“The Story of My Teeth” came into existence the way most novels do: at the behest of a Mexican juice company. But rather than merely extol the virtues of juice while spinning a tale about juice bandits who turned to a life of juice thievery due to being criminally deprived nature’s finest nectar during their formative years, Valeria Luiselli chose to tell a better, stranger tale.
The novel, in addition to being a “collaborative translation” with Christina MacSweeney, was also workshopped with workers at a juice factory. She would send a chapter, factor in their feedback, then write the next chapter. The novel’s quality makes it clear that more writers should seek the feedback of factory workers. Indeed, I’m so inspired by her tactics that I’ve taken the liberty of mailing this post to a number of factories. As you can tell, I’ve yet to hear back, but I imagine their feedback will transform this post into something nearly as magical as her novel, at which point I will use their suggested changes for the 10th anniversary edition of this blog post (“Now in 3-D and edited by factory workers!’).
“The Story of My Teeth” is mostly narrated by a man known as “Highway.” Highway opens the novel by declaring himself the world’s greatest auctioneer. He’s also capable, if given sufficient quantities of rum, of imitating Janis Joplin. Regardless of his rum levels, he’s able to balance an egg. Highway is also a fiend for collecting things. As a child, he collected over 10,000 of his father’s nail clippings, stored smartly in envelopes.
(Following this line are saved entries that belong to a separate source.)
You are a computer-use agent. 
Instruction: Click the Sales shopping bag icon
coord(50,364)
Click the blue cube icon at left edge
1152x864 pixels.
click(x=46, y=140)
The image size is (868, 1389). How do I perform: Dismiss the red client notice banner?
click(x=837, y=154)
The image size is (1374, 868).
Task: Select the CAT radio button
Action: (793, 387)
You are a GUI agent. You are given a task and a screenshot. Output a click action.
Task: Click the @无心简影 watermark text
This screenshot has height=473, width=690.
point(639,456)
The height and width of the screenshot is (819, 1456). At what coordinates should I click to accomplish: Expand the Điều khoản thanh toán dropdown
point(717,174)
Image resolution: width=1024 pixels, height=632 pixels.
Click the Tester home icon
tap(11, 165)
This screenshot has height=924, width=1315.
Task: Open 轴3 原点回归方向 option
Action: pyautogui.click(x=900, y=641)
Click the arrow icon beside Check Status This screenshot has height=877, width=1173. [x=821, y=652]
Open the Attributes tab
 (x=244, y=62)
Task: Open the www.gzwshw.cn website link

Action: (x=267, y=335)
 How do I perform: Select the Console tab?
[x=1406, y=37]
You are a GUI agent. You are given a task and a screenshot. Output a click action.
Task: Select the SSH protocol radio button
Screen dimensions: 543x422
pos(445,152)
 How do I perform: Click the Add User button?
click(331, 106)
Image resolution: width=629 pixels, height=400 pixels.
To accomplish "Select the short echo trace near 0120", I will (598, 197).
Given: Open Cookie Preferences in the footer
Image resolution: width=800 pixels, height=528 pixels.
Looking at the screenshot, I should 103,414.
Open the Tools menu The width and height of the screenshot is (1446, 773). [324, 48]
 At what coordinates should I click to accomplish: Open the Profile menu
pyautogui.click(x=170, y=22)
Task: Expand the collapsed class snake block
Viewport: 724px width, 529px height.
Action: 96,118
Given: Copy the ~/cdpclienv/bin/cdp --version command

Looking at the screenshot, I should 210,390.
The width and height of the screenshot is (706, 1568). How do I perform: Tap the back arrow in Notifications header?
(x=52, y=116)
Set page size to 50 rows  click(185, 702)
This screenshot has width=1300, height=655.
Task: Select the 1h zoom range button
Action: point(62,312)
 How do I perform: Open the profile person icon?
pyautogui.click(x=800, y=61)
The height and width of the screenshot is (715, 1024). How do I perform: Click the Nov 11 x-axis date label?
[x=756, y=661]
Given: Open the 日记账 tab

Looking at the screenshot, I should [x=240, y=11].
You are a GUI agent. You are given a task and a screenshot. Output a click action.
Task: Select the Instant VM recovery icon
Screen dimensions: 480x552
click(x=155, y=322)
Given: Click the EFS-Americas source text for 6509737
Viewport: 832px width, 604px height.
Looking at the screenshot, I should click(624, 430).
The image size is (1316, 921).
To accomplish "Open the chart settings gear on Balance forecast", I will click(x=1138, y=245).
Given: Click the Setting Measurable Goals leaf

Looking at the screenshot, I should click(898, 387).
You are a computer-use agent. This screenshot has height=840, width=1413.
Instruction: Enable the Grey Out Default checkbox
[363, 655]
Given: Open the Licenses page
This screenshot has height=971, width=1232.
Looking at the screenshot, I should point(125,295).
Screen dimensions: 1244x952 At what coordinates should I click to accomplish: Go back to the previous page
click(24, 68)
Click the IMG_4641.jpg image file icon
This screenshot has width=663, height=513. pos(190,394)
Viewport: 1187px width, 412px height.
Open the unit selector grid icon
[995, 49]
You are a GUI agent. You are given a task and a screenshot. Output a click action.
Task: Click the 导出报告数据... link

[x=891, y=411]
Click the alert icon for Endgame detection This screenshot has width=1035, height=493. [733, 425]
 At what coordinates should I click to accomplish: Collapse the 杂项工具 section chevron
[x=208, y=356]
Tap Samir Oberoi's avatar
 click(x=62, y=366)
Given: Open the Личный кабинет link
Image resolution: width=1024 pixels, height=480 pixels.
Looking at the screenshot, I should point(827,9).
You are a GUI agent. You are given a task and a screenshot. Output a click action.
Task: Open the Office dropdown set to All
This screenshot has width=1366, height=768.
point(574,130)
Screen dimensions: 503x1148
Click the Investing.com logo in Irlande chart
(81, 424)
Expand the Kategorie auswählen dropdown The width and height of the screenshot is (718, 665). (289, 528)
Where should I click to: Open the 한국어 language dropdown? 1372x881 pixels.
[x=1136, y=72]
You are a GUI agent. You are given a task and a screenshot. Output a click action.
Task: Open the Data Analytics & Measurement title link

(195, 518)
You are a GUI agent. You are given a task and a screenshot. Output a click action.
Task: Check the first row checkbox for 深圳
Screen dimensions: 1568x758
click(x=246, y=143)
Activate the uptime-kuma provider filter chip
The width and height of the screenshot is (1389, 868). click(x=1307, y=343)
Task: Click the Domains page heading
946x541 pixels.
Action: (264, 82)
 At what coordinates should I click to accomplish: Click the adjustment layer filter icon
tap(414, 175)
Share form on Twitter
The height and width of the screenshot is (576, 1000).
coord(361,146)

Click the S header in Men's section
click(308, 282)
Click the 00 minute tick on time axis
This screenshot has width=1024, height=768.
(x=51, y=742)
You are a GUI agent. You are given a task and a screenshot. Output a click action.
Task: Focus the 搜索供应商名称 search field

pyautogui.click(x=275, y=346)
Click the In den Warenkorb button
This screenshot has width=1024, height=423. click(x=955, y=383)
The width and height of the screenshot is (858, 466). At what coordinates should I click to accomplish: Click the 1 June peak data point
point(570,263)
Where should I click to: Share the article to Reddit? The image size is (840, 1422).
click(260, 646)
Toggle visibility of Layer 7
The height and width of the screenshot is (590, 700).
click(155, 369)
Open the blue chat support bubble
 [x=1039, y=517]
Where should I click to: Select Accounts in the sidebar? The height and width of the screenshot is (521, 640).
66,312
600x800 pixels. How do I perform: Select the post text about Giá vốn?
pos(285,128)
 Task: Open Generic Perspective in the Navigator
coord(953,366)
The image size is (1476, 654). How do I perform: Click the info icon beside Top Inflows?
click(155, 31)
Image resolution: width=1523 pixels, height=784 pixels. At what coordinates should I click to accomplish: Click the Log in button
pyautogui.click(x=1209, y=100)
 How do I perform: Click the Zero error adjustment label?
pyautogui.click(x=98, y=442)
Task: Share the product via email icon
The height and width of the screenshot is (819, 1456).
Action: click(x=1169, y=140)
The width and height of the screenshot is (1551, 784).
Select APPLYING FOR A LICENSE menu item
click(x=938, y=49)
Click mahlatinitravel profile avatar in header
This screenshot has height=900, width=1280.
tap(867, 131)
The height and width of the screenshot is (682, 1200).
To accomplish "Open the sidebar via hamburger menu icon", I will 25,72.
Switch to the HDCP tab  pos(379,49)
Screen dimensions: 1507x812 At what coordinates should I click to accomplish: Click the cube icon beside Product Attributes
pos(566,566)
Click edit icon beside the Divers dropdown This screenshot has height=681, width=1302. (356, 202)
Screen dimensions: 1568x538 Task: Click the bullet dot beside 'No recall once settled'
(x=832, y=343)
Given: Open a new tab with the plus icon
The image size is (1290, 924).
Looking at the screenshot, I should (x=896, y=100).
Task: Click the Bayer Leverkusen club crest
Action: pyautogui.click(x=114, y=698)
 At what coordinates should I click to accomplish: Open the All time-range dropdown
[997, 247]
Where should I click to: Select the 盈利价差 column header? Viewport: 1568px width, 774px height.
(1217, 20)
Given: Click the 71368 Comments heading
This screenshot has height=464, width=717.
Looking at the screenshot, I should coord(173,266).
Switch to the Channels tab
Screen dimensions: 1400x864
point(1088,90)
If this wasn’t enough to have you hooked (I speed-read the novel hoping to find a scene featuring an upright egg), there’s also a scene in which four portraits of clowns menace poor Highway.
I may have opened the book expecting slow, laborious descriptions of teething, lost teeth and their corresponding visits from fairies, and dental procedures, but what I got was much more amusing and interesting, if significantly less fairy-laden. Highway was cursed with bad teeth, so once he has a little money in his pocket, he does what most of us would: buys Marilyn Monroe’s teeth and has them inserted. Soon after, he demonstrates his talents as an auctioneer by auctioning off his own freshly plucked and malformed teeth. He’s able to get a great price by claiming they’re from such famous mouths as Plato’s, Virginia Woolf’s or G.K. Chesterton’s. He gives each tooth its own flash fiction origin story, and the reader is left wishing he had more teeth to auction. Highway also wishes he had more stuff to auction, so he decides to auction off himself, with consequences that include paintings of clowns.
“The Story of My Teeth” does things that make book critics talk fancy. You’ll be questioning the narrator’s trustworthiness. There’s a section of the book that is a timeline. Photographs are included. Authors and philosophers are name-dropped. You’ll wonder whether G.K. Chesterton really damaged his teeth due to his affinity for chewing marbles. But ultimately, you’ll just enjoy this clever novel and redouble your efforts to keep your distance from paintings of clowns.